Kate moaned with pain as she moved her ankle. The man touched it gingerly. “Easy,” he said, and for the first time she heard the full sound of his voice. “You tripped over something in the doorway.”
Kate jerked her head back toward the door, then saw the loose board jutting upward. There were boards sticking up everywhere from the floor. There were also cracks in the walls and probably leaks in the roof.
She had been dreaming when she had thought he was by her side, nearly touching her face. Now she remembered that he had crossed the room to reach her as she had tripped over the cottage threshold.
“I am not sure Nicole is comfortable with this arrangement,” she said.
His eyes darkened slightly. Was he angry? When he spoke, he sounded resigned. “When I approached the house, I didn’t know there were only women.”
“What’s your name?” she asked. The question drifted in the air like a dust mote. He didn’t meet her eyes.
He rose to his feet, leaving her crouched on the floor.
“Do you want to live here?” she asked.
He still avoided her eyes. “I can use the work,” he said, “but I won’t beg. Tell me straight, while it’s still light.”
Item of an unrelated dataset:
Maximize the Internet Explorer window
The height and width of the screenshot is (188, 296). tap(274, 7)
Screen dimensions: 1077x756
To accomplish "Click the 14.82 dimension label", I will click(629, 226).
“You may stay for the evening,” Kate said. She stood and brushed off her skirt. “What can you do?”
“I’ll clean up your fence. I can repair the barn. Do you and your sister have a cow?”
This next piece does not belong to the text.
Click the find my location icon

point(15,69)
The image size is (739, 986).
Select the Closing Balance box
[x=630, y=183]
“My cousin,” Kate said, then regretted that she had volunteered the information. Perhaps the less he knew about them the better. “No, we don’t keep animals. The house needs to be re-shingled. Know anything about that?”
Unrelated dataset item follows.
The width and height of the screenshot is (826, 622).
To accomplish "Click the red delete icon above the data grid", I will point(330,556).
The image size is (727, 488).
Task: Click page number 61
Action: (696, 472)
“Yes,” he said, meeting her gaze evenly.
“Good. I’ll give you some money. Board in this cottage will scarcely suffice as payment. We will work it out later. For the time being, I’m going back to the house. It’s late.”
When she left, she could feel his eyes on her back.
Kate scarcely slept that night.
In the early morning hours, she was startled by the sound of scraping on the roof. Her eyes flew wide as she listened avidly to the unfamiliar sound. She got out of bed and dressed quickly.
Nicole was standing in the middle of the kitchen holding a cup of coffee. She wore the same discontented expression she had last night.
“What is he doing up there?” Nicole demanded.
“I gave him work to do,” Kate said. “He’s taking the shingles off the roof. It needs new ones. That’s all there is to it.”
Nicole looked doubtful. “This is really unlike you,” she said. “We don’t know anything about this man.”
Kate felt weary at the prospect of argument between them. “I will talk to him this afternoon and find out more about him.”
“Do you think he will tell you much more? He barely speaks at all.”
Nicole had a point, but she ought to try to get some basic facts down about him.
Kate went outside and crossed her arms, watching him on the roof. His sleeves were rolled up, and his hair was mussed from the strong wind that blew over the house. “Do you want breakfast?” Kate shouted to him.
He turned at the sound of her voice, and his eyes narrowed. He crept to the edge of the roof and knelt down to her.
Kate smiled more pleasantly and moved closer. “Hello,” she said. “Nicole is making biscuits. I can bring you some if you would like.”
Though they were separated by an expanse of several feet Kate still felt his proximity. His face was more visible in the dawn light, and Kate studied it momentarily, admiring what she saw. His hair swept in a black mass over his high, pale brow, framing green eyes which appeared to be looking her over.
“Thank you,” he said, and Kate felt a slight, inexplicable relief at his agreement.